What happens when you give an AI your acceptance criteria and ask it to write test cases?

#ai #automation #productivity #testing

After years of building frontend applications across e-health and e-learning products, I've sat in enough sprint reviews to notice a pattern: QA test cases are written the same way every time. Happy path first, a handful of negative cases if the deadline allows, edge cases if the tester has seen that bug before.

The process is repetitive, experience-dependent, and the first thing to get cut when a release is running late.

So I started experimenting — feeding acceptance criteria directly to an AI and asking for a complete test suite. Here's an honest account of what works, what doesn't, and what it actually changes about the process.

What the AI gets right immediately

The output quality on structured coverage is genuinely impressive. Given clear acceptance criteria, the AI will produce happy path cases, negative scenarios, boundary conditions, and precondition states faster than any manual process — and it won't skip the boring ones.
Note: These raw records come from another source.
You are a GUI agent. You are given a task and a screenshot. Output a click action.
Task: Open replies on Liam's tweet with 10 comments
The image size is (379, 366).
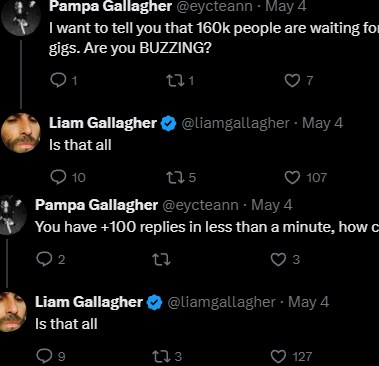click(58, 177)
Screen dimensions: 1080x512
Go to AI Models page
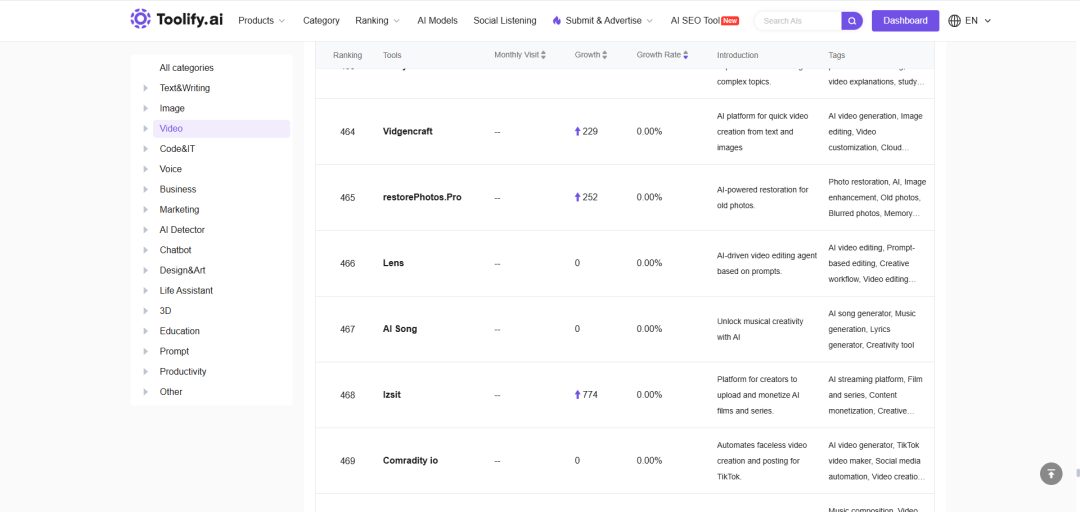point(437,21)
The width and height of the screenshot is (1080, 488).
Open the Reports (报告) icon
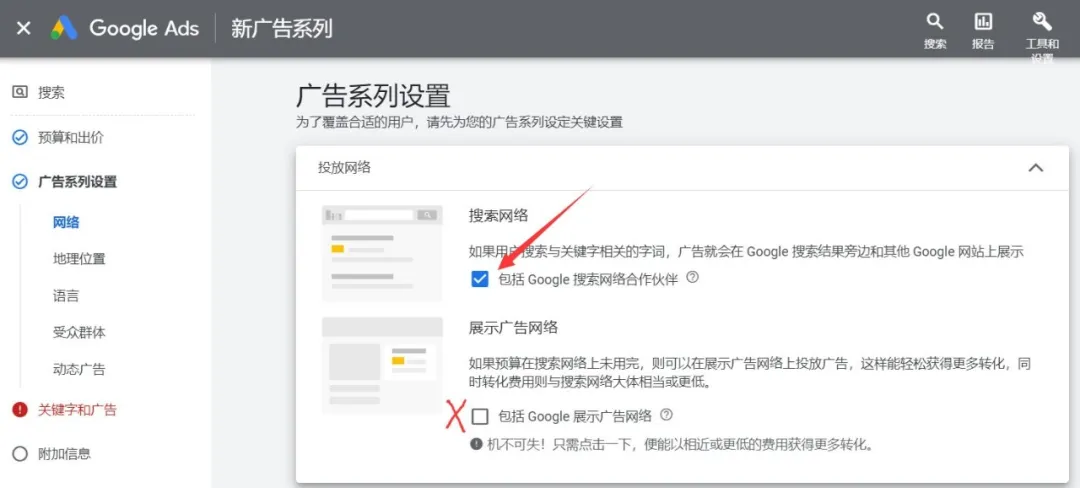[x=983, y=22]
It also structures the output consistently: steps, expected results, preconditions. That consistency alone has value when you're maintaining a growing test library across releases.

Where it falls short

The AI has no knowledge of your system beyond what you give it. It doesn't know that your application handles an unauthenticated empty cart differently from an authenticated one, or that a particular field has a known edge case from three sprints ago.
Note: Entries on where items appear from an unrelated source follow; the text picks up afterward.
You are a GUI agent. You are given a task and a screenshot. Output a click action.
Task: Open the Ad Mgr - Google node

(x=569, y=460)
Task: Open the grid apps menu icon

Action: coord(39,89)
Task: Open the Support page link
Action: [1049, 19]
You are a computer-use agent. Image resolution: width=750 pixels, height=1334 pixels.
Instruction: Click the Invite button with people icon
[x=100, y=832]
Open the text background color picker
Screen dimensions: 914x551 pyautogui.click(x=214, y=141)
More critically: vague acceptance criteria produce vague test cases. With a human tester, ambiguity triggers a question. With an AI, it triggers a confident but incorrect assumption. If your requirements only describe the happy path, the generated test suite will skew heavily toward the happy path.

What actually determines the output quality

After enough iterations, the pattern is consistent: the quality of the generated tests is almost entirely determined by the quality of the input. A few things that made a measurable difference:

Write constraints explicitly. "The form should validate correctly" is not a requirement. "The email field must reject inputs without an @ symbol and a valid domain" is.
Include failure conditions in your acceptance criteria. If you only document what should succeed, the AI will generate tests for success.
Specify the user role and context. "As an admin" and "as a guest" produce meaningfully different test suites for the same feature.
Add environment context. First-time user vs returning user, mobile vs desktop, authenticated vs unauthenticated — these details shape coverage significantly.
An honest assessment

AI doesn't replace a QA engineer. It replaces the first draft.
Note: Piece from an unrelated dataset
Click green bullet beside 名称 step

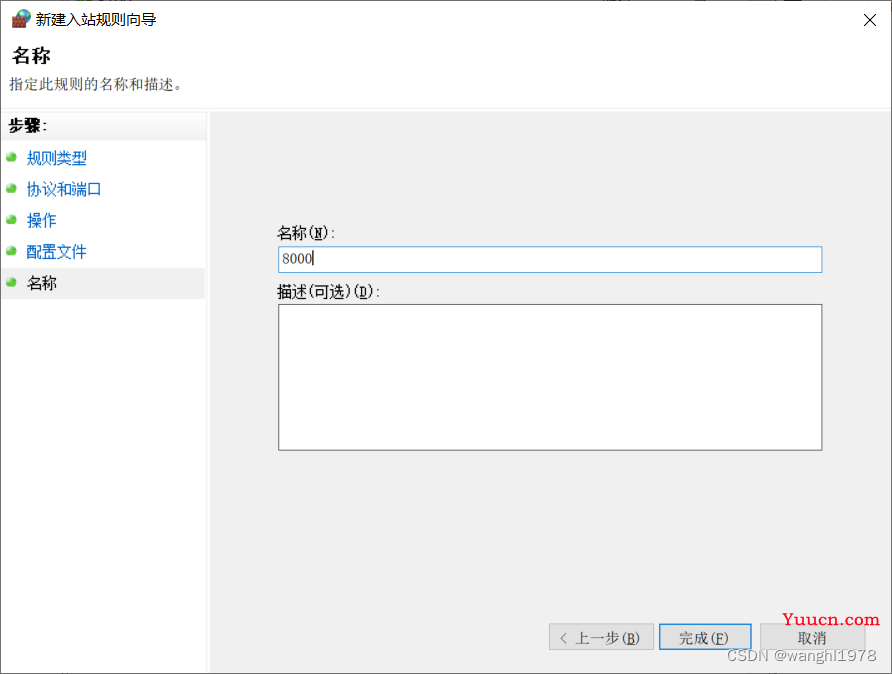coord(11,283)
A good tester still needs to review the output, discard cases that don't apply to the actual system, and add scenarios based on knowledge no requirements document captures. That judgment isn't going away.

But the shift from writing to reviewing is more significant than it sounds. Starting with 80% of the test suite already structured means your QA effort goes toward the cases that actually require expertise — the ones that come from understanding the system, not from reading the spec.

That's a different kind of QA work. Arguably a more valuable one.

I cover this in more depth in a free QA handbook — link in my profile if you're interested.

Has anyone else been experimenting with AI-generated test cases? Curious whether the input quality pattern holds across different approaches — and what you've found the AI consistently gets wrong.

Top comments (1)

LUIZA-GEORGIANA ALEXANDRU • Jul 1

I completely agree that AI is replacing the first draft rather than the QA engineer.

One thing I've noticed while experimenting with AI-generated test cases is that reviewing the output has become a skill of its own. It's not enough to ask for test cases—you also need to recognize what's missing. AI can produce a well-structured list that looks comprehensive, but it may overlook product-specific workflows, historical defects, or business rules that aren't documented anywhere.

I've also found that refining the prompt often feels very similar to refining acceptance criteria. The clearer the requirements, the more useful the generated test suite becomes. In that sense, AI encourages teams to write better specifications, which benefits both development and testing.

For me, the biggest value isn't saving a few minutes writing test cases. It's starting from a solid baseline so I can spend more time on exploratory testing and validating scenarios that only someone familiar with the product would think to investigate.